One of the important stages in the process of turning unmarked text into speech is the assignment of appropriate phrase break boundaries. Phrase break boundaries are important to later modules including accent assignment, duration control and pause insertion.
A number of different algorithms have been proposed for such a task, ranging from the simple to the complex. These different algorithms require different information such as part of speech tags, syntax and even semantic understanding of the text. Obviously these requirements come at differing costs and it is important to trade off difficulty in finding particular input features versus accuracy of the model.
The simplest models are deterministic rules. A model simply inserting phrase breaks after punctuation is rarely wrong in assignment, but massively under-predicts as it will allow overly long phrases when the text contains no punctuation. More complex rule-driven models such as [1] involve much more detailed rules and require the input text to be parsed. On the other hand statistically based models offer the advantages of automatic training which make movement to a new domain or language much easier. Simple direct CART models using features such as punctuation, part of speech, accent positions etc. can produce reasonable results [5]. Other more complex stochastic methods optimising assignment over whole utterances (e.g. [8]) have also been developed.
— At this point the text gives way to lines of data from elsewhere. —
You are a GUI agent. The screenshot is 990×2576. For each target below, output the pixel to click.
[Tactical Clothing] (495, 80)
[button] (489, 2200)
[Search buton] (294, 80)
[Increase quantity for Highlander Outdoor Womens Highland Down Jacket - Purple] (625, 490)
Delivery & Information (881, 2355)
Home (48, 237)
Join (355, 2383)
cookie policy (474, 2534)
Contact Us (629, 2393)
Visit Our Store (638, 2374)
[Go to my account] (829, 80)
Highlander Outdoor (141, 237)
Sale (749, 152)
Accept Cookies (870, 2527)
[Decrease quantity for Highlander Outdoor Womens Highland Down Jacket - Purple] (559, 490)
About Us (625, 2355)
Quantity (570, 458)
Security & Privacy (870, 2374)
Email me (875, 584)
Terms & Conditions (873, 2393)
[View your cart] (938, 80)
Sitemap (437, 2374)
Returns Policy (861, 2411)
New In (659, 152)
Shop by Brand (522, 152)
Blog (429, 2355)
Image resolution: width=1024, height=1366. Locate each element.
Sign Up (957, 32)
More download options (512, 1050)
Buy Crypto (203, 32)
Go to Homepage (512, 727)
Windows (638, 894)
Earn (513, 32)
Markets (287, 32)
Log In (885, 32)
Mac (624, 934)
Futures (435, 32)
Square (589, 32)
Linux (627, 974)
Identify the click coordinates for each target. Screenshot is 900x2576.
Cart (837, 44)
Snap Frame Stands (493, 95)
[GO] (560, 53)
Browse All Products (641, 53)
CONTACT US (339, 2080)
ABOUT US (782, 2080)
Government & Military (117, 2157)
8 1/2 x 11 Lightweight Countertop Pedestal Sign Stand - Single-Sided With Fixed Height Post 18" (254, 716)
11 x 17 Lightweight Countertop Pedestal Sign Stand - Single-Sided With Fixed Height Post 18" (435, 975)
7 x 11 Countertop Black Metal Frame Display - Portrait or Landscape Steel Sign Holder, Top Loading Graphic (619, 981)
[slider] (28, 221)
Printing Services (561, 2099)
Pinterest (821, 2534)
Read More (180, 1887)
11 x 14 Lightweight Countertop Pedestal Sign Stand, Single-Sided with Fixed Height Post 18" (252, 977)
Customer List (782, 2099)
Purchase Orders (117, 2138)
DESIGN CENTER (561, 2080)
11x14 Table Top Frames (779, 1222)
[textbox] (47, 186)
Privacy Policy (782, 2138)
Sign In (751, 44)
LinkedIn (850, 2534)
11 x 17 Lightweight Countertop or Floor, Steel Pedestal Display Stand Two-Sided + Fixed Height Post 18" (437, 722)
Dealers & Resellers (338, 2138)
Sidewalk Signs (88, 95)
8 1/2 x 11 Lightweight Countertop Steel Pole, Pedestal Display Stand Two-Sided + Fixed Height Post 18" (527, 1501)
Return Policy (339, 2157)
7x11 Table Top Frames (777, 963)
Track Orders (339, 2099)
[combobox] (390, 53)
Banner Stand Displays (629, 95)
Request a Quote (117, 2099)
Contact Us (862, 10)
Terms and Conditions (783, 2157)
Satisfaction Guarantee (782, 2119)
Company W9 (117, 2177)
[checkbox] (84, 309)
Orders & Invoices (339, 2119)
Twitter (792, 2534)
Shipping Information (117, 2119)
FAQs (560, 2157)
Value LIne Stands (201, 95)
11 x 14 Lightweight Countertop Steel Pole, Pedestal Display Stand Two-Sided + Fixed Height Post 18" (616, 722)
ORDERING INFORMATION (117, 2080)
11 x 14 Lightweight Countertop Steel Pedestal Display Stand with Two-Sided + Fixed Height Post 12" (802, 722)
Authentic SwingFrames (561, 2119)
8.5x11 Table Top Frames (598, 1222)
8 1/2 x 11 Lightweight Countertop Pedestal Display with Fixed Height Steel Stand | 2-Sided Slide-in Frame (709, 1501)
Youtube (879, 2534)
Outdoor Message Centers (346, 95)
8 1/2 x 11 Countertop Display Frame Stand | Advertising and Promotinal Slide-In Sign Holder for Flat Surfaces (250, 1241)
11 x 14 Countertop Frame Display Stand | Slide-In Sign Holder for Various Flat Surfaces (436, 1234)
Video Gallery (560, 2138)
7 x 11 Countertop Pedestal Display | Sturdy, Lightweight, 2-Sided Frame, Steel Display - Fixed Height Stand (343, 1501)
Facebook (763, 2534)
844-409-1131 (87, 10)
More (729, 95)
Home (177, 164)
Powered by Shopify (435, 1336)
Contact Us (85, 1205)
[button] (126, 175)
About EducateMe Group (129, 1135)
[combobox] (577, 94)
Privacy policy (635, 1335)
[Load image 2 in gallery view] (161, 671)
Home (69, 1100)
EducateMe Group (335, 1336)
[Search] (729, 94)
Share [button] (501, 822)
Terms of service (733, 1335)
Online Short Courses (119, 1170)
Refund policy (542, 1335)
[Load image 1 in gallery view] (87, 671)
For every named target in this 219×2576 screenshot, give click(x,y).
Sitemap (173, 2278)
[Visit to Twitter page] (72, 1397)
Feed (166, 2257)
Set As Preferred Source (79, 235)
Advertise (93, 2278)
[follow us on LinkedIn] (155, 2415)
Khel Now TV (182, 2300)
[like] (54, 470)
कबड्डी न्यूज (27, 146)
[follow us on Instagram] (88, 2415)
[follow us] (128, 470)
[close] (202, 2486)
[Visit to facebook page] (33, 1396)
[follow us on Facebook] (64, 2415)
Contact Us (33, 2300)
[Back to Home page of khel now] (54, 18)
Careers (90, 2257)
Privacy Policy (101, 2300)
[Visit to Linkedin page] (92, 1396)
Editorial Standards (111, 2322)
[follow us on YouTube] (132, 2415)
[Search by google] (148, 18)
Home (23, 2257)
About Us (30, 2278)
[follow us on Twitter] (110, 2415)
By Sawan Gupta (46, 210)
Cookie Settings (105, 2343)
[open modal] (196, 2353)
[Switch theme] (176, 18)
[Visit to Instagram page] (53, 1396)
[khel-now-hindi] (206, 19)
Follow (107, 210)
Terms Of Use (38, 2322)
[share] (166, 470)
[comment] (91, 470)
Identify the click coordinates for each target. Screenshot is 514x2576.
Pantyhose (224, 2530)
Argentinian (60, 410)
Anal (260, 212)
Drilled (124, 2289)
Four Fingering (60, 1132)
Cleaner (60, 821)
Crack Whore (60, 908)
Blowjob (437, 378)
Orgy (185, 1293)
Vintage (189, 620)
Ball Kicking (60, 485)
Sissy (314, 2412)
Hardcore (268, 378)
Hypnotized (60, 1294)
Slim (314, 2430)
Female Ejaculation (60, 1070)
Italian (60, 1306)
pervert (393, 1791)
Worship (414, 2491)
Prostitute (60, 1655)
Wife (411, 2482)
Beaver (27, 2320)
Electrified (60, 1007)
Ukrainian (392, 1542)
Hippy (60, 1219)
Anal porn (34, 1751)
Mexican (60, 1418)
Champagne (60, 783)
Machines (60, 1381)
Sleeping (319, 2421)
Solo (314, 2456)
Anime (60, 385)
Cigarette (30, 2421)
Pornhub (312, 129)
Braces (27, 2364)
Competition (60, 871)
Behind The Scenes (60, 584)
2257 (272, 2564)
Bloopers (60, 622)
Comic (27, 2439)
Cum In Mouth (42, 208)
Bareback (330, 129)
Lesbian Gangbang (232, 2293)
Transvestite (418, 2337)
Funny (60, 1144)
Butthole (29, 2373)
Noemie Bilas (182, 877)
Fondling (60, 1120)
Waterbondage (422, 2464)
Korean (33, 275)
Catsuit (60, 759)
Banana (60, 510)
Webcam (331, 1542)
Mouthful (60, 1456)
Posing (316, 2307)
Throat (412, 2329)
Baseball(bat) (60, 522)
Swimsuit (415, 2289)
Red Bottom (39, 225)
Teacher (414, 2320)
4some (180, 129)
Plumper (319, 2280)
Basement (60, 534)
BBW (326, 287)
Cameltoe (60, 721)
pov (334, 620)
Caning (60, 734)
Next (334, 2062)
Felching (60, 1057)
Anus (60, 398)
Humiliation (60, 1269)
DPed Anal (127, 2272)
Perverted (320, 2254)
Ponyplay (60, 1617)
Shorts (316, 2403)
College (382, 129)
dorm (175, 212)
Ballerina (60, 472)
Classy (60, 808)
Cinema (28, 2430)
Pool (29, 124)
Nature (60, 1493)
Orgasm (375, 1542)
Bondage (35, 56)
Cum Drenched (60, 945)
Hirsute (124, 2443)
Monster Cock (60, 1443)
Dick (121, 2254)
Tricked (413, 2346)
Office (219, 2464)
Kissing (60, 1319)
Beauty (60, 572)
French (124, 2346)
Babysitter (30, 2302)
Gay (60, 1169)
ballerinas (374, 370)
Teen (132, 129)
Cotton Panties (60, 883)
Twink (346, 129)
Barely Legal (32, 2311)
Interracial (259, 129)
An important restriction that sometimes is ignored in these algorithms is that the inputs to the phrase break assignment algorithm have to be available at phrase break assignment time, and themselves be predictable from raw text. For example, some algorithms require accent assignment information but we believe accent assignment can only take place after prosodic boundaries are identified. A second example is the requirement of syntactic parsing of the input without providing a syntactic parser to achieve this. Thus we have ensured that both our phrase break assignment algorithm is properly placed within a full text to speech system and that the prediction of any required inputs is included in our tests.
A second requirement for our algorithm was introduced by our observation that many phrase break assignment algorithms attempt to estimate the probability of a break at some point based only on local information. However, what may locally appear as a reasonable position for a break may in fact be less suitable than the position after the next word. That is, assignment should not be locally optimised but globally optimised over the whole utterance. For example in the sentence I wanted to go for a drive in the country.
a potential good place for assignment may locally appear to be between ``drive'' and ``in'' based on part of speech information. However in the sentence I wanted to go to a drive in.
such a position is unsuitable. Another example is a uniform list of nouns. Breaks between nouns are unusual but given a long list of nouns (e.g. the numbers 1 to 10) it then becomes reasonable to insert a phrase break.
Thus we wish our model to have reasonable input requirements, use predicted values for the inputs as part of the test and consider global optimisation of phrase break assignment over the whole utterance.